Document passage below:

In [None]:
#loading model and running reservoir data through the model
#Jessica Besnier

In [30]:
import numpy as np
import pandas as pd
from sklearn.feature_selection import SelectKBest, f_regression
from sklearn.impute import SimpleImputer
from sklearn.linear_model import LinearRegression
from sklearn.model_selection import RandomizedSearchCV
from sklearn.multioutput import MultiOutputRegressor
from sklearn.pipeline import Pipeline
from sklearn.preprocessing import Normalizer
from sklearn.tree import DecisionTreeRegressor
import joblib



# Load the trained pipeline
loaded_pipeline = joblib.load('Z:/Research_Projects/Reservoir_Project/ML_outputs/models/Run_test_RandomForestRegressor_35_model.joblib')

# Prepare new data
res_name = 'agua_vermelha'
input_data_path = 'Z:/Research_Projects/Reservoir_Project/data/regression_variables/varaibles_ts_clean_top_anom/' + res_name + '_var_normalized.csv'

# Load input data
input_data = pd.read_csv(input_data_path)
input_data = input_data.dropna()

def create_regression_dataset():
    df = input_data[['normalized_reservoir_height', 'tws', 'precipitation', 'temp', 'volume', 'area', 'discharge', 'Res_time', 'depth', 'wshd_area','elevation' ]] #timeseries and static varaibles for algortihm to tell the difference between reservoirs 
    
    X = df[['tws', 'precipitation', 'temp', 'volume', 'area', 'discharge', 'Res_time', 'depth', 'wshd_area','elevation']]
    y = df['normalized_reservoir_height']
    return df, X, y

def create_datasets():
    """Create example datasets"""

    df_regression, _, __ = create_regression_dataset()
    return df_regression, 

df_regression = create_datasets()


In [31]:

def time_series_to_tabular(included_columns):
    df, _, __ = create_regression_dataset()

End of Document passage.
Information shown below:

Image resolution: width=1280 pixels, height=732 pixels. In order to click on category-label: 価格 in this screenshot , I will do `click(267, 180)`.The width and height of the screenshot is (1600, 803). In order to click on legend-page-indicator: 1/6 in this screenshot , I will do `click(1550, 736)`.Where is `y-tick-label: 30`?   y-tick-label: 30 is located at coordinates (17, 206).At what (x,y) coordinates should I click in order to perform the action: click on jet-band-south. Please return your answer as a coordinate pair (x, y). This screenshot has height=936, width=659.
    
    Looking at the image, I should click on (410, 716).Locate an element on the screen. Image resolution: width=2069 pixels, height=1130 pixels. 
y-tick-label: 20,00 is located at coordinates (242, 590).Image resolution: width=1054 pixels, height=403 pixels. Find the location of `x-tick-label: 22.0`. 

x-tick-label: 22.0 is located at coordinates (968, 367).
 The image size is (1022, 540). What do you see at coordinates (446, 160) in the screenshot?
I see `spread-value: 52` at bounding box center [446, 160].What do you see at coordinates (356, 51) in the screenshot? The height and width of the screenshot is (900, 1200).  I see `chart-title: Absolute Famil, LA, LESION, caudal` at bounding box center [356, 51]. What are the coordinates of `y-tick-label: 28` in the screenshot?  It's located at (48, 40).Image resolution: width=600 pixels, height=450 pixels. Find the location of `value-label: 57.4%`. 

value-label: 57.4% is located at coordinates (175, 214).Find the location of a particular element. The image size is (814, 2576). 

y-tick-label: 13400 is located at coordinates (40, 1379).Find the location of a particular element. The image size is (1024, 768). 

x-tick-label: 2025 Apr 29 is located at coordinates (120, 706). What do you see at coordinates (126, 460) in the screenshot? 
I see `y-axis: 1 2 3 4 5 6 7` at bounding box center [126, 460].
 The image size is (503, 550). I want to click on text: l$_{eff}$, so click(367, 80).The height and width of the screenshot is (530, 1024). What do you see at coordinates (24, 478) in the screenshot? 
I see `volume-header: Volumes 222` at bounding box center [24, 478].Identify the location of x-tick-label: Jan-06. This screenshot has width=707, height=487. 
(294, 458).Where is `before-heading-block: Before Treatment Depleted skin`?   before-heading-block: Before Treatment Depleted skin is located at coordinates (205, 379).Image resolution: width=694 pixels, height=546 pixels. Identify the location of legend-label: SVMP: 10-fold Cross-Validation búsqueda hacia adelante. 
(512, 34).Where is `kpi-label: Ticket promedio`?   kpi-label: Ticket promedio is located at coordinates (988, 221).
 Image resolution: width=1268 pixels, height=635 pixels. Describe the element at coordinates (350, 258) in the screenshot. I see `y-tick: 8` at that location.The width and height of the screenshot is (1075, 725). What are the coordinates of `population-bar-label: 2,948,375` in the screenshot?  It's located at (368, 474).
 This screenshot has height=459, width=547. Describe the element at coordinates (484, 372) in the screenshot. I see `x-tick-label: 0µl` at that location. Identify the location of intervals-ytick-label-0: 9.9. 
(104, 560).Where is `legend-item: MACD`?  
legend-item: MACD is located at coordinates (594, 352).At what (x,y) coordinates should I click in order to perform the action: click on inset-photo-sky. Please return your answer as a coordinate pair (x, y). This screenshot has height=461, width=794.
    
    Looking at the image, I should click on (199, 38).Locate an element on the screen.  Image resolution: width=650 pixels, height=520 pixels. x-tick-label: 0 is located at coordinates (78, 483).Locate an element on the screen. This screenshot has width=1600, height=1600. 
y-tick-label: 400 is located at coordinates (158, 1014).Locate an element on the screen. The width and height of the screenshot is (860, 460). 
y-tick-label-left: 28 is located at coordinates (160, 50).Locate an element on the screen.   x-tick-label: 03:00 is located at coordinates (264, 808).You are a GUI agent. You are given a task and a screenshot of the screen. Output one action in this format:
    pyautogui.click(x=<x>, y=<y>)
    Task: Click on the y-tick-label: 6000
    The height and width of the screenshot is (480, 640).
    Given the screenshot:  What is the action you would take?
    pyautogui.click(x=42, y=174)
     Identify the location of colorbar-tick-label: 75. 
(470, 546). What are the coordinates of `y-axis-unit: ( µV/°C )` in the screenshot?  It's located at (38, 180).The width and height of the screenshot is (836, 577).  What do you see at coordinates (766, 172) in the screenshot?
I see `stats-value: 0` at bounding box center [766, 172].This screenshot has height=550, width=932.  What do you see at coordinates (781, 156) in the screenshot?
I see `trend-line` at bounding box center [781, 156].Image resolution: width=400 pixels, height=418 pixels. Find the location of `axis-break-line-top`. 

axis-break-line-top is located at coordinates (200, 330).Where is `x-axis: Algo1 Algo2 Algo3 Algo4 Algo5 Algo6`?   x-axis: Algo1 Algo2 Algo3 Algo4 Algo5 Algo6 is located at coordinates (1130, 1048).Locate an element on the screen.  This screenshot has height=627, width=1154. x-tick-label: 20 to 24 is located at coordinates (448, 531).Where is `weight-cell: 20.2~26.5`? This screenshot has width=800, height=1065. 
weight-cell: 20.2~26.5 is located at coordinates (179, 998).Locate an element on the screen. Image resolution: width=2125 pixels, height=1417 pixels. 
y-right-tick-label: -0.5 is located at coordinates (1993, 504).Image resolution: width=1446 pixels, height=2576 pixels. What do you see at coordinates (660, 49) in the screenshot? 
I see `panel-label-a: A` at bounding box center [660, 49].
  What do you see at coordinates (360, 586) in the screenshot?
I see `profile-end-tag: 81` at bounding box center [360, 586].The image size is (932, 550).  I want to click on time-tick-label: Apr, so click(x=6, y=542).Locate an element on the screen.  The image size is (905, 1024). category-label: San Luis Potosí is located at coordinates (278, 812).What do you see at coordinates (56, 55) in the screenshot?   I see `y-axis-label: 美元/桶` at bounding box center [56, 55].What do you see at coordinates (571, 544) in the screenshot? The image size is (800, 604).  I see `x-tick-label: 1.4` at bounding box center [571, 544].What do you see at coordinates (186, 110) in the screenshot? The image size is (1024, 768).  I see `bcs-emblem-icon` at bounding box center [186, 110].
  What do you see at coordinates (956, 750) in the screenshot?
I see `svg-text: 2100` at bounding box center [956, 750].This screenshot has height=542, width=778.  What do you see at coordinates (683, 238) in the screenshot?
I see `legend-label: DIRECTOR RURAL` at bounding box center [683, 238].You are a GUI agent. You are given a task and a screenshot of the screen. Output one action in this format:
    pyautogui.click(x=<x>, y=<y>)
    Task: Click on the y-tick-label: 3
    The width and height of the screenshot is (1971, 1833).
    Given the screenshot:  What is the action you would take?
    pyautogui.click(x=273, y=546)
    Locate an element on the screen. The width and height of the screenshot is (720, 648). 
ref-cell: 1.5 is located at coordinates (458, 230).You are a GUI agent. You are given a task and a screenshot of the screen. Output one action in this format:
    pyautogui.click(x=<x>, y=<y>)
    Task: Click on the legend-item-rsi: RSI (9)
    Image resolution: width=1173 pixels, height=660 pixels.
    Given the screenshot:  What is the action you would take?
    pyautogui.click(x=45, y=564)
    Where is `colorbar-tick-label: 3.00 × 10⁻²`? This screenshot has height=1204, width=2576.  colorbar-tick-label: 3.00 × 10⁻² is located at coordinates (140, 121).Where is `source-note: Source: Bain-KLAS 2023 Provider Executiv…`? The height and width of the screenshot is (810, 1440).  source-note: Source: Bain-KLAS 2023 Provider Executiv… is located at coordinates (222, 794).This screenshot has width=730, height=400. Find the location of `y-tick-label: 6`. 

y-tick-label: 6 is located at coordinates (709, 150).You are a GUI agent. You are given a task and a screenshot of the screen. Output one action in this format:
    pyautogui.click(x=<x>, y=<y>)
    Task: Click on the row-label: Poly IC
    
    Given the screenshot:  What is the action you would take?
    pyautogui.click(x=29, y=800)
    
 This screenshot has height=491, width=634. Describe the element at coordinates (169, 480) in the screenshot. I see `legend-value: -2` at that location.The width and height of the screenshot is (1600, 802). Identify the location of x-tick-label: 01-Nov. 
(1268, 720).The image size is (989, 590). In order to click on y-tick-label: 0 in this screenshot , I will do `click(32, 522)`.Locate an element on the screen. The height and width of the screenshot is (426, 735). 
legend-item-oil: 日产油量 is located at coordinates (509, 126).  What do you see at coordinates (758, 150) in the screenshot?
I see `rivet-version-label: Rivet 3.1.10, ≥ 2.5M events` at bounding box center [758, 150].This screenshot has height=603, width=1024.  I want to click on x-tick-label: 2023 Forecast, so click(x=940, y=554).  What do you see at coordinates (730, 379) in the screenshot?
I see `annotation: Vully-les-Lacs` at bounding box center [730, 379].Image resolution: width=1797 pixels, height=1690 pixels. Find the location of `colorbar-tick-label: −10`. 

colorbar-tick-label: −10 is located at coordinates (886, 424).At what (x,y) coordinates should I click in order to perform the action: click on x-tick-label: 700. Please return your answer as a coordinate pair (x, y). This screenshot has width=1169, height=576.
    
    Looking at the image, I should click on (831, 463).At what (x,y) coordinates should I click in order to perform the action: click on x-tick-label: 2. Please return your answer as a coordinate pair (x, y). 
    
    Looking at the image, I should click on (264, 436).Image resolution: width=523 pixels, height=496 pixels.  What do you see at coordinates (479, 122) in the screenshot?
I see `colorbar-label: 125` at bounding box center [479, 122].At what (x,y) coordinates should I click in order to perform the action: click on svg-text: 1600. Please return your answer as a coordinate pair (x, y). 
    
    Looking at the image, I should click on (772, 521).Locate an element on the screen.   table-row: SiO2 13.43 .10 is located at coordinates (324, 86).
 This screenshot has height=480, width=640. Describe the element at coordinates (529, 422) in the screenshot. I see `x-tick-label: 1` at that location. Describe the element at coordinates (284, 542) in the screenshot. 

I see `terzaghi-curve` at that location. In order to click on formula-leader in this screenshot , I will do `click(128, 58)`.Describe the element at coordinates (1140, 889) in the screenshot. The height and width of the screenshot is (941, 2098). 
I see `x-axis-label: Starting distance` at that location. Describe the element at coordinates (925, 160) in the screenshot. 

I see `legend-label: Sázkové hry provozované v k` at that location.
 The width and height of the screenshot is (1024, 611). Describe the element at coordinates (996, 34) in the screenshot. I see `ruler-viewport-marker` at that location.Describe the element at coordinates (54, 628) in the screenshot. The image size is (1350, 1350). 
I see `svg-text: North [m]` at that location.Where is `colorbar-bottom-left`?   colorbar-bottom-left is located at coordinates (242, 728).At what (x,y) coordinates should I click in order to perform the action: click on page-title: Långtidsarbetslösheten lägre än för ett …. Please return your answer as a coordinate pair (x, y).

End of Information shown.

**Task to complete:** Please reproduce the whole reservoir model notebook code from above, character for character.

**Response to the task:**
In [None]:
#loading model and running reservoir data through the model
#Jessica Besnier

In [30]:
import numpy as np
import pandas as pd
from sklearn.feature_selection import SelectKBest, f_regression
from sklearn.impute import SimpleImputer
from sklearn.linear_model import LinearRegression
from sklearn.model_selection import RandomizedSearchCV
from sklearn.multioutput import MultiOutputRegressor
from sklearn.pipeline import Pipeline
from sklearn.preprocessing import Normalizer
from sklearn.tree import DecisionTreeRegressor
import joblib



# Load the trained pipeline
loaded_pipeline = joblib.load('Z:/Research_Projects/Reservoir_Project/ML_outputs/models/Run_test_RandomForestRegressor_35_model.joblib')

# Prepare new data
res_name = 'agua_vermelha'
input_data_path = 'Z:/Research_Projects/Reservoir_Project/data/regression_variables/varaibles_ts_clean_top_anom/' + res_name + '_var_normalized.csv'

# Load input data
input_data = pd.read_csv(input_data_path)
input_data = input_data.dropna()

def create_regression_dataset():
    df = input_data[['normalized_reservoir_height', 'tws', 'precipitation', 'temp', 'volume', 'area', 'discharge', 'Res_time', 'depth', 'wshd_area','elevation' ]] #timeseries and static varaibles for algortihm to tell the difference between reservoirs 
    
    X = df[['tws', 'precipitation', 'temp', 'volume', 'area', 'discharge', 'Res_time', 'depth', 'wshd_area','elevation']]
    y = df['normalized_reservoir_height']
    return df, X, y

def create_datasets():
    """Create example datasets"""

    df_regression, _, __ = create_regression_dataset()
    return df_regression, 

df_regression = create_datasets()


In [31]:

def time_series_to_tabular(included_columns):
    df, _, __ = create_regression_dataset()